To me, and I'm obviously missing something huge here, that makes no sense.
And as little sense as that makes to me, what makes even less sense is to have already bought a bunch of stuff, then security tells you that you have to move, and then you take all the stuff back to return it (which does, actually, makes sense), but then the manager says, "Let me make a phone call," and comes back and says, "OK, everything is fine. You now have permission to park on the lot."
With that phone call, instantly the problem became a non-problem. You
can park there. So why go ahead and return the previously bought items? That makes no sense. What does it accomplish? It doesn't make a statement. Walking back into the store with an armload of goods to return clearly made the statement already. Going ahead and returning the items
after the manager resolved the problem merely tells the manager that going out of his way to resolve a problem to make a customer happy is something that he need not bother with in the future, because it won't work.
So, to my naive little eye, it seems that revenge was extracted from people who had nothing to do with the situation, or from people who actually tried to help rectify the situation, instead of from the people who were the cause of the situation (the security guard, who was just doing what he was told to do, and the landlord, who, after the phone call from the grocery store manager, lifted the parking ban completely). That's not a statement, that's petty vindictiveness.
Being in a van, it's not nearly as much of a PITA when it comes to parking. The only lots I've been kicked out of have been motel parking lots, because I didn't have a room there.
But I've also spent a day or three in a motel parking lot and no one has said a word. There's a Holiday Inn in Bolingbrook (across the Interstate from that ratty old truck stop) that lets me park there when I'm in Chicago. I like it there because it's a good springboard spot for heading in most any direction to a shipper, they have patrolled 24-hour security, and they have killer, 8 Mbit Internet access.
There's a shopping center, of which a Wal Mart is in there, out by the airport in Pittsburgh, where I park in a little nook behind an Italian Restaurant, next to a Panera Bread place (over by the Cracker Barrel) where I've had the police knock on my window, but once I explain what I'm doing, they're fine with me being there. I just lock it up tight, cover the windows, and try not to bother anyone.

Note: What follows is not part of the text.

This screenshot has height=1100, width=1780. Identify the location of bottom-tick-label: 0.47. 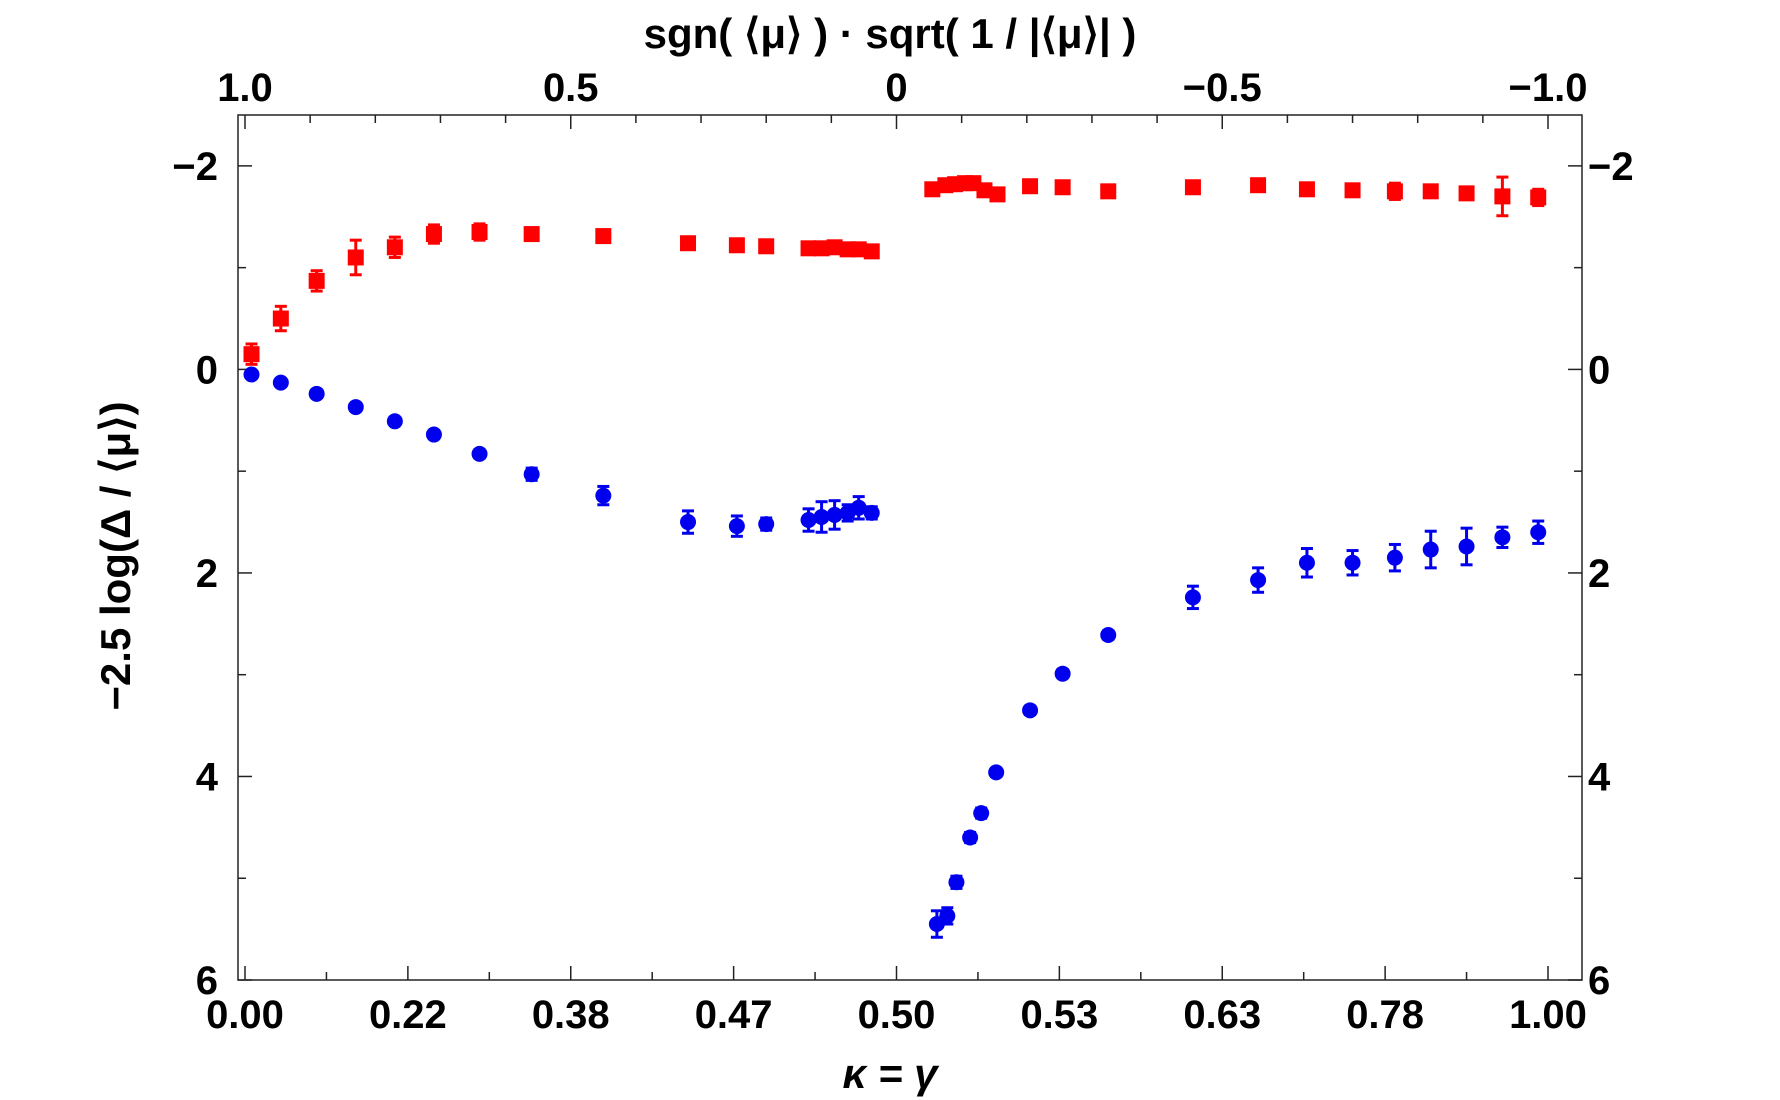
(734, 1015).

I've had the police knock on my window several times, but so far, never been told to leave. Once they see that nothing funny is going on, they're usually pretty kewl with it. Usually, in places where I think there's a chance of that happening, or there's a chance of me getting kicked out, I go find someone and get permission to park there before I park there.
There's a truck stop just south of Minneapolis where I have the police knock on my windows two nights in a row, a Friday night and Saturday night. I guess they don't see many expedite vans in that neck of the woods. Apparently, that place has a history of being robbed. I told one cop that, yeah, this is the perfect low-profile vehicle to use as a stake-out to case the joint. <snicker> She suggested that I park back there with the big trucks. I asked her if she'd ever seen what can happen to a van or an RV that takes up a big truck spot in a truck lot. I have. She hadn't. hehe
In any case, if I'm ever asked to leave a place, I think I'll just keep it simple and, just leave. I can't imagine myself being told to leave, and then on the way out of the lot I go speudo-shopping at the stores in the strip, telling everyone I would have bought this or that if I hadn't been told to leave. No, I'd just leave.
But like I said, I'm not jumping on anybody. I'm just trying to understand it all.